Similarly, using an optical zone of 5mm to treat -11.0D of myopia will induce photo ablation depth of 90µm. However, using a 7mm optical zone to treat -5.0D of myopia will also induce an ablation depth of 90µm. Therefore, even though the PTA is the same, the volume of tissue removed will increase twofold.
Dr Saad noted that another weakness of PTA is that the preliminary study that coined the PTA concept relied only on Placido disc topography to select the “Normal” and “Abnormal” groups, while it is well admitted nowadays that tomography analysis is very important in order to screen corneas. Thus a bias in the group selection of the initial paper introducing the PTA might explain the difficulty to reproduce similar results on external groups. Dr Saad and his associates have developed the SCORE analyser, which is the first screening tool that automatically associates the Placido-based keratometric map, anterior and posterior corneal elevation and corneal thickness profile data into a single number score classification system for corneas.

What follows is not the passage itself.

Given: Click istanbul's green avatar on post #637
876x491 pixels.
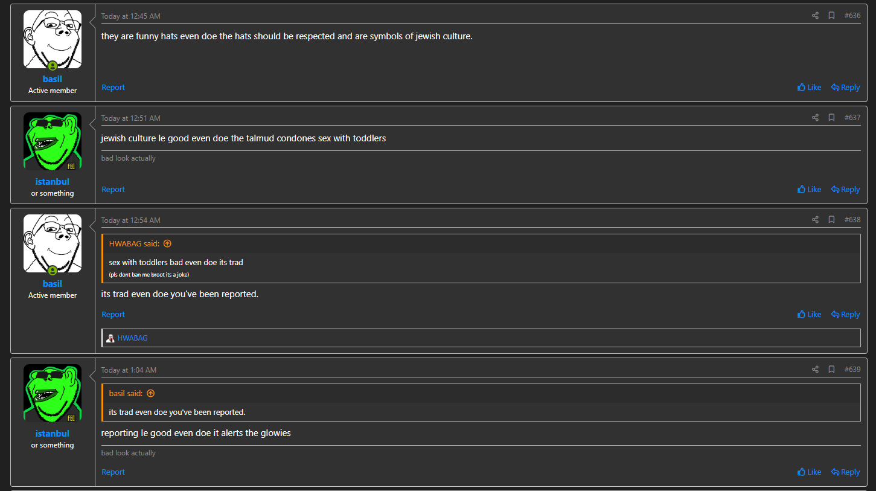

Their research has shown that this score detects ectasia risk with a sensitivity of 61 to 93% and a specificity of 96 to 100% and when combined with ERSS sensitivity of 80.6% and specificity of 97%.
“We definitely need to improve topographic and tomographic screening to eliminate eyes with keratoconus. Marcony and his co-authors are on the right track with the PTA concept; however, at this stage, with an accurate preoperative topographical and tomographical screening, PTA concept should not be generalised and applied in the screening process,” Dr Saad concluded.